Back to References


Floating Point Representation


Learning Objectives

Number Systems and Bases

There are a variety of number systems in which a number can be represented. In the common base 10 (decimal) system each digit takes on one of 10 values, from 0 to 9. In base 2 (binary), each digit takes on one of 2 values, 0 or 1.

For a given \(\beta\), in the \(\beta\)-system we have: \[(a_n \ldots a_2 a_1 a_0 . b_1 b_2 b_3 b_4 \dots)_{\beta} = \sum_{k=0}^{n} a_k \beta^k + \sum_{k=0}^\infty b_k \beta{-k}.\]

Some common bases used for numbering systems are:

Converting Integers Between Decimal and Binary

Modern computers use transistors to store data. These transistors can either be ON (1) or OFF (0). In order to store integers in a computer, we must first convert them to binary. For example, the binary representation of 23 is \((10111)_2\).

Converting an integer from binary representation (base 2) to decimal representation (base 10) is easy. Simply multiply each digit by increasing powers of 2 like so:

\[(10111)_2 = 1 \cdot 2^4 + 0 \cdot 2^3 + 1 \cdot 2^2 + 1 \cdot 2^1 + 1 \cdot 2^0 = 23\]

Converting an integer from decimal to binary is a similar process, except instead of multiplying by 2 we will be dividing by 2 and keeping track of the remainder:

\[\begin{align*} 23 // 2 &= 11\ \mathrm{rem}\ 1 \\ 11 // 2 &= 5\ \mathrm{rem}\ 1 \\ 5 // 2 &= 2\ \mathrm{rem}\ 1 \\ 2 // 2 &= 1\ \mathrm{rem}\ 0 \\ 1 // 2 &= 0\ \mathrm{rem}\ 1 \\ \end{align*}\]

Thus, $$(23)_{10}$$ becomes \((10111)_2\) in binary.

Converting Fractions Between Decimal and Binary

Real numbers add an extra level of complexity.

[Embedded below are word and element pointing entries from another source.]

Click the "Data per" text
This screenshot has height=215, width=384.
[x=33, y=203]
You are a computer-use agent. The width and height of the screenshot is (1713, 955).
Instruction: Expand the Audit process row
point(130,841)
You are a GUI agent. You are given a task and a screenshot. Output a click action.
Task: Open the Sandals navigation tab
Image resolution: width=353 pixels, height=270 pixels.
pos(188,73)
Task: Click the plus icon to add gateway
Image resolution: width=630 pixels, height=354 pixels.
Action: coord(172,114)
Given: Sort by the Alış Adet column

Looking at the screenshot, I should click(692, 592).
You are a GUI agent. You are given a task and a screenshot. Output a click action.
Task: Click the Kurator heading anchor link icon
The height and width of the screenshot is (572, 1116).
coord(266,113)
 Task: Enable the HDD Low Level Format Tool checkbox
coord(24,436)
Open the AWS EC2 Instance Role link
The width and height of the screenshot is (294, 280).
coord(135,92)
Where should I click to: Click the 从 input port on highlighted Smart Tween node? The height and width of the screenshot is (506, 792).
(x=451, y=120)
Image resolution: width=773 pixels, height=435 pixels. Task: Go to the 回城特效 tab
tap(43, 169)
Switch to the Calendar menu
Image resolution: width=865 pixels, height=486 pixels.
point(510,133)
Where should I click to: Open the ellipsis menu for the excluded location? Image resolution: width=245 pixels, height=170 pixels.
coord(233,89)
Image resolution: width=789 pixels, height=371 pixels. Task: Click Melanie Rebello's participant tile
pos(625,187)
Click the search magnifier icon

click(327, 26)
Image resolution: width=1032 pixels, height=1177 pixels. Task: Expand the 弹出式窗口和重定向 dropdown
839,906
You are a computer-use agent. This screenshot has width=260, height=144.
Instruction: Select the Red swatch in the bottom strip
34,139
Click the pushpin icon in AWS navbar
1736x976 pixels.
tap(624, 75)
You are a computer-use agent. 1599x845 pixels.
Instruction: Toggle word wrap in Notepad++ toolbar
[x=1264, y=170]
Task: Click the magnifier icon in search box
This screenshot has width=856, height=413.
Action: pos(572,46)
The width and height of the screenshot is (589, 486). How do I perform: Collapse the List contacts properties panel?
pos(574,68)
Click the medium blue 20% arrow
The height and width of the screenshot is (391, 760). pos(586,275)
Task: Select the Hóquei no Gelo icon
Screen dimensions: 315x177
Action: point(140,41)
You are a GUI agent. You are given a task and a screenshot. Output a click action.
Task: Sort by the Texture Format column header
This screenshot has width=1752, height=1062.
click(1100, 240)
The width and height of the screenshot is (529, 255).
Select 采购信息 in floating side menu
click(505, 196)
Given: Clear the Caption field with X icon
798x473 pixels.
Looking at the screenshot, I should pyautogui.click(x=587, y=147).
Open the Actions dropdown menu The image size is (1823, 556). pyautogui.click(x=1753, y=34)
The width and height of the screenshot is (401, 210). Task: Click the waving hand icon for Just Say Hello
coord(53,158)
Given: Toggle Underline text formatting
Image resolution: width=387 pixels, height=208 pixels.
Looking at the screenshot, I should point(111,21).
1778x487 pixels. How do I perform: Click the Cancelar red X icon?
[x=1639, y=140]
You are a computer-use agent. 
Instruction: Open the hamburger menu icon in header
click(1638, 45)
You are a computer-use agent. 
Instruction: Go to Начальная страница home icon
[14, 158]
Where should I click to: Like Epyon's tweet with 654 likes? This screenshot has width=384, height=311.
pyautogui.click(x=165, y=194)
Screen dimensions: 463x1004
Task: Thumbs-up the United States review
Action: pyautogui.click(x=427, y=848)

Not only do they have a leading integer, they also have a fractional part. For now, we will represent a decimal number like 23.625 as \((10111.101)_2\). Of course, the actual machine representation depends on whether we are using a fixed point or a floating point representation, but we will get to that in later sections.

Converting a number with a fractional portion from binary to decimal is similar to converting to an integer, except that we continue into negative powers of 2 for the fractional part:

\[(10111.101)_2 = 1 \cdot 2^4 + 0 \cdot 2^3 + 1 \cdot 2^2 + 1 \cdot 2^1 + 1 \cdot 2^0 + 1 \cdot 2^{-1} + 0 \cdot 2^{-2} + 1 \cdot 2^{-3} = 23.625\]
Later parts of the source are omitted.